- **What this task involves**
Can you reproduce every one of the following items, word for word and with nothing changed?
################
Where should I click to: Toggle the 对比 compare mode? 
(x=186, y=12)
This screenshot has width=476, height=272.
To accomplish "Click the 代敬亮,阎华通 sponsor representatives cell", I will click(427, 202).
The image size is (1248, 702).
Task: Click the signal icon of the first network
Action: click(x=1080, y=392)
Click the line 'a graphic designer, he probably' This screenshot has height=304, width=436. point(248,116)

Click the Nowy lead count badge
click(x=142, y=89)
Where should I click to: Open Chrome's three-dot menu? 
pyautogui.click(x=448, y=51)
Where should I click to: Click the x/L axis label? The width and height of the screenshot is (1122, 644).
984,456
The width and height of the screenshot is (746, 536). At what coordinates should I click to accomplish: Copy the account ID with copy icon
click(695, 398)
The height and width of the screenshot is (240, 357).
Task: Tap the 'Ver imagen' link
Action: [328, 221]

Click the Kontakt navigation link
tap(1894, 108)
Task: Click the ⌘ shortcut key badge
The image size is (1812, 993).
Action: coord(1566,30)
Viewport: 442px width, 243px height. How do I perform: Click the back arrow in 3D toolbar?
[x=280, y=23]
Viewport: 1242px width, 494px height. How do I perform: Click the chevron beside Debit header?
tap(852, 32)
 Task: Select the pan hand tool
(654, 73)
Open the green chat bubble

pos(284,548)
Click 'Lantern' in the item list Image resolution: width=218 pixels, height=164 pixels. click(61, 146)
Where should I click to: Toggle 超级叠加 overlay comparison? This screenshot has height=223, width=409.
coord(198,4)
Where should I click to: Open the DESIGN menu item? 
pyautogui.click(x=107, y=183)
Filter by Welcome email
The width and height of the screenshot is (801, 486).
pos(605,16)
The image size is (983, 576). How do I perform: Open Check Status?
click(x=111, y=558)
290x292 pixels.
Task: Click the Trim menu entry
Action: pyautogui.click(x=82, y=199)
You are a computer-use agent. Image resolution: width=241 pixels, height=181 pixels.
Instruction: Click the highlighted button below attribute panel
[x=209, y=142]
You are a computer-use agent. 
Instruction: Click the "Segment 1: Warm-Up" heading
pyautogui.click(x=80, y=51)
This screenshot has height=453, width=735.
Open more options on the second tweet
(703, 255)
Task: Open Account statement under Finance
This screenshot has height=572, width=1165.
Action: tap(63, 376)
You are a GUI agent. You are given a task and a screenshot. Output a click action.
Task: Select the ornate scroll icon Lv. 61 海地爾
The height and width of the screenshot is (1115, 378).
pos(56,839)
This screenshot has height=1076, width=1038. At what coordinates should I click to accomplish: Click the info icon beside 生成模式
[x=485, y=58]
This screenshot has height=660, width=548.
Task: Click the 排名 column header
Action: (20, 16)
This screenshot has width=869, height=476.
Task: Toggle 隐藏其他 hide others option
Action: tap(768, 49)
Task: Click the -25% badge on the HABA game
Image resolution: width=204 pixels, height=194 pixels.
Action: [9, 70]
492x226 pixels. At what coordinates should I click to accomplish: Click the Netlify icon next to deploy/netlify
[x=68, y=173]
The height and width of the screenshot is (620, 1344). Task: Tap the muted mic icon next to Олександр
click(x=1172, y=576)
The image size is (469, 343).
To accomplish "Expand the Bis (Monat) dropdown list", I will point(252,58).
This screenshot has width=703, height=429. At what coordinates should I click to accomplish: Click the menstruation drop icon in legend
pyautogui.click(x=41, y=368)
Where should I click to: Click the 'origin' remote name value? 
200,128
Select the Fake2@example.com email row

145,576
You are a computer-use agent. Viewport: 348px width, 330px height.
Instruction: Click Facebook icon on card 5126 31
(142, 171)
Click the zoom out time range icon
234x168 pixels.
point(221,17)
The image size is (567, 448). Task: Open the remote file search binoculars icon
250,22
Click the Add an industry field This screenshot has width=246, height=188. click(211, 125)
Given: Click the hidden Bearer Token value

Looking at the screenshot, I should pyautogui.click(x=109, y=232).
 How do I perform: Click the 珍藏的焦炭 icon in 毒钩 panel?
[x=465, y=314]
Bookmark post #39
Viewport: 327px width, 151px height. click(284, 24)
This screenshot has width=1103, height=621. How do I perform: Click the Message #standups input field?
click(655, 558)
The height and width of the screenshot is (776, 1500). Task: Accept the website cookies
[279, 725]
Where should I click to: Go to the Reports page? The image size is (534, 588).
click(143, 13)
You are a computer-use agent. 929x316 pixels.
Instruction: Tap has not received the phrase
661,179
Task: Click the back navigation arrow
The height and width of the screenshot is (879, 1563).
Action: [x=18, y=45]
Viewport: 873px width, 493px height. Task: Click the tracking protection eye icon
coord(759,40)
################
- **Correct response**
Where should I click to: Toggle the 对比 compare mode? 
(x=186, y=12)
This screenshot has width=476, height=272.
To accomplish "Click the 代敬亮,阎华通 sponsor representatives cell", I will click(427, 202).
The image size is (1248, 702).
Task: Click the signal icon of the first network
Action: click(x=1080, y=392)
Click the line 'a graphic designer, he probably' This screenshot has height=304, width=436. point(248,116)

Click the Nowy lead count badge
click(x=142, y=89)
Where should I click to: Open Chrome's three-dot menu? 
pyautogui.click(x=448, y=51)
Where should I click to: Click the x/L axis label? The width and height of the screenshot is (1122, 644).
984,456
The width and height of the screenshot is (746, 536). At what coordinates should I click to accomplish: Copy the account ID with copy icon
click(695, 398)
The height and width of the screenshot is (240, 357).
Task: Tap the 'Ver imagen' link
Action: [328, 221]

Click the Kontakt navigation link
tap(1894, 108)
Task: Click the ⌘ shortcut key badge
The image size is (1812, 993).
Action: coord(1566,30)
Viewport: 442px width, 243px height. How do I perform: Click the back arrow in 3D toolbar?
[x=280, y=23]
Viewport: 1242px width, 494px height. How do I perform: Click the chevron beside Debit header?
tap(852, 32)
 Task: Select the pan hand tool
(654, 73)
Open the green chat bubble

pos(284,548)
Click 'Lantern' in the item list Image resolution: width=218 pixels, height=164 pixels. click(61, 146)
Where should I click to: Toggle 超级叠加 overlay comparison? This screenshot has height=223, width=409.
coord(198,4)
Where should I click to: Open the DESIGN menu item? 
pyautogui.click(x=107, y=183)
Filter by Welcome email
The width and height of the screenshot is (801, 486).
pos(605,16)
The image size is (983, 576). How do I perform: Open Check Status?
click(x=111, y=558)
290x292 pixels.
Task: Click the Trim menu entry
Action: pyautogui.click(x=82, y=199)
You are a computer-use agent. Image resolution: width=241 pixels, height=181 pixels.
Instruction: Click the highlighted button below attribute panel
[x=209, y=142]
You are a computer-use agent. 
Instruction: Click the "Segment 1: Warm-Up" heading
pyautogui.click(x=80, y=51)
This screenshot has height=453, width=735.
Open more options on the second tweet
(703, 255)
Task: Open Account statement under Finance
This screenshot has height=572, width=1165.
Action: tap(63, 376)
You are a GUI agent. You are given a task and a screenshot. Output a click action.
Task: Select the ornate scroll icon Lv. 61 海地爾
The height and width of the screenshot is (1115, 378).
pos(56,839)
This screenshot has height=1076, width=1038. At what coordinates should I click to accomplish: Click the info icon beside 生成模式
[x=485, y=58]
This screenshot has height=660, width=548.
Task: Click the 排名 column header
Action: (20, 16)
This screenshot has width=869, height=476.
Task: Toggle 隐藏其他 hide others option
Action: tap(768, 49)
Task: Click the -25% badge on the HABA game
Image resolution: width=204 pixels, height=194 pixels.
Action: [9, 70]
492x226 pixels. At what coordinates should I click to accomplish: Click the Netlify icon next to deploy/netlify
[x=68, y=173]
The height and width of the screenshot is (620, 1344). Task: Tap the muted mic icon next to Олександр
click(x=1172, y=576)
The image size is (469, 343).
To accomplish "Expand the Bis (Monat) dropdown list", I will point(252,58).
This screenshot has width=703, height=429. At what coordinates should I click to accomplish: Click the menstruation drop icon in legend
pyautogui.click(x=41, y=368)
Where should I click to: Click the 'origin' remote name value? 
200,128
Select the Fake2@example.com email row

145,576
You are a computer-use agent. Viewport: 348px width, 330px height.
Instruction: Click Facebook icon on card 5126 31
(142, 171)
Click the zoom out time range icon
234x168 pixels.
point(221,17)
The image size is (567, 448). Task: Open the remote file search binoculars icon
250,22
Click the Add an industry field This screenshot has width=246, height=188. click(211, 125)
Given: Click the hidden Bearer Token value

Looking at the screenshot, I should pyautogui.click(x=109, y=232).
 How do I perform: Click the 珍藏的焦炭 icon in 毒钩 panel?
[x=465, y=314]
Bookmark post #39
Viewport: 327px width, 151px height. click(284, 24)
This screenshot has width=1103, height=621. How do I perform: Click the Message #standups input field?
click(655, 558)
The height and width of the screenshot is (776, 1500). Task: Accept the website cookies
[279, 725]
Where should I click to: Go to the Reports page? The image size is (534, 588).
click(143, 13)
You are a computer-use agent. 929x316 pixels.
Instruction: Tap has not received the phrase
661,179
Task: Click the back navigation arrow
The height and width of the screenshot is (879, 1563).
Action: [x=18, y=45]
Viewport: 873px width, 493px height. Task: Click the tracking protection eye icon
coord(759,40)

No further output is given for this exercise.